The evidence here was sufficient to allow the jury to find beyond a reasonable doubt that the Lopez brothers had agreed to traffic in at least twenty-eight grams of heroin. The evidence showed that for over three months, the Lopezes had made daily deliveries to Grasmick of a substance represented to be heroin in quantities that totaled approximately 270 grams. Testimony concerning the two controlled buys showed deliveries to Grasmick of eighty-five balloons, or approximately eight grams, of a substance represented to be heroin. Laboratory tests of the contents of approximately half of those balloons confirmed that they contained heroin. Balloons, scales and heroin, as well as surveillance equipment, were discovered in a *1282 room being used by the Lopezes, and at the time of their arrest, they possessed $1,300 in marked bills from the second controlled buy and $5 in marked bills from the first controlled buy. This evidence amply supports the requisite inference that Lopez and his brother intended to traffic in twenty-eight grams or more of heroin. Accordingly, the district court did not err in denying Lopez's motion for a judgment of acquittal.

B. Rule 35 Motion

Lopez also contends that the district court erred in denying his Idaho Criminal Rule 35 motion for reduction of his sentence. Lopez acknowledges that the fifteen-year fixed portion of his sentence is the mandatory minimum sentence required by I.C. § 37-2732B(a)(6) and I.C. § 18-1701, but argues that the indeterminate portion of his sentence is excessive in view of Lopez's young age and lack of criminal record. On appellate review of a sentence, we ordinarily consider the determinate term as the probable duration of incarceration. State v. Bayles, 131 Idaho 624, 627, 962 P.2d 395, 398 (Ct.App.1998); State v. Sanchez, 115 Idaho 776, 777, 769 P.2d 1148, 1149 (Ct.App.1989). The indeterminate portion of a sentence will be examined only if the defendant shows that special circumstances require consideration of more than the fixed period of confinement. Bayles, 131 Idaho at 628, 962 P.2d at 399; State v. Herrera, 130 Idaho 839, 840, 949 P.2d 226, 227 (Ct.App.1997). Lopez has shown no special circumstances that would warrant our review of the indeterminate portion of his sentence. Therefore, we find no error in the district court's denial of Lopez's motion for reduction of his sentence.

III.

CONCLUSION

The evidence presented by the State was sufficient to allow a jury to find all of the essential elements of the charged conspiracy, and the district court therefore did not err in denying Lopez's motion for judgment of acquittal. Lopez has not shown error in the district court's denial of his motion for reduction of the sentence. Accordingly, the judgment of conviction and the order denying Rule 35 relief are affirmed.

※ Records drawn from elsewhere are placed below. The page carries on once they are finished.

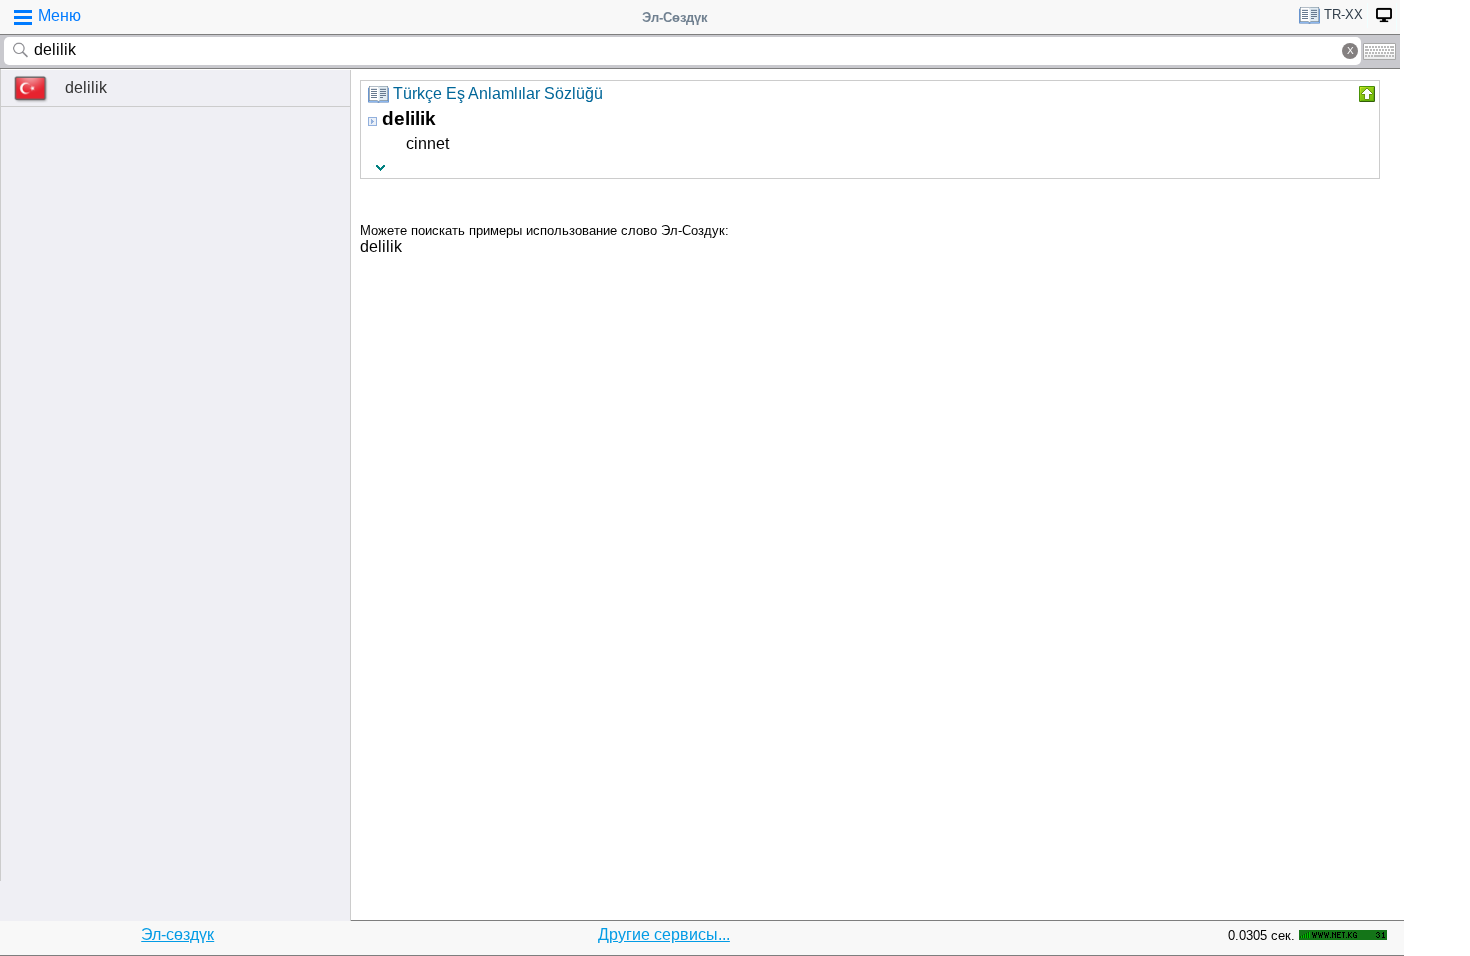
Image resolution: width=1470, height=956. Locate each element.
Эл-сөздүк (177, 934)
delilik (86, 87)
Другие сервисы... (664, 934)
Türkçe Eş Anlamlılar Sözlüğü (498, 93)
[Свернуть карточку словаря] (1365, 94)
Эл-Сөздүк (675, 17)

Judge PERRY and Judge GUTIERREZ concur.

NOTES

[1] The offense that Lopez was charged with conspiring to commit, is defined in I.C. § 37-2732B(a)(6) as follows:

Any person who knowingly manufactures, delivers or brings into this state, or who is knowingly in actual or constructive possession of, two (2) grams or more of heroin or any salt, isomer, or salt of an isomer thereof, or two (2) grams or more of any mixture or substance containing a detectable amount of any such substance is guilty of a felony, which felony shall be known as "trafficking in heroin."

Although trafficking in heroin may occur with the possession of as little as two grams, the State specifically alleged that Lopez had conspired to traffic in twenty-eight grams or more, an allegation which enhanced the penalty. The twenty-eight-gram quantity is drawn from I.C. § 37-2732B(a)(6)(C) which provides that where the quantity is twenty-eight grams or more, the mandatory minimum term of imprisonment for trafficking in heroin is fifteen years and the minimum fine is $25,000. Idaho Code § 18-1701 provides that those who are convicted of conspiracy to commit a crime are punishable in the same manner and to the same extent as is provided under Idaho law for the punishment of the completed offense.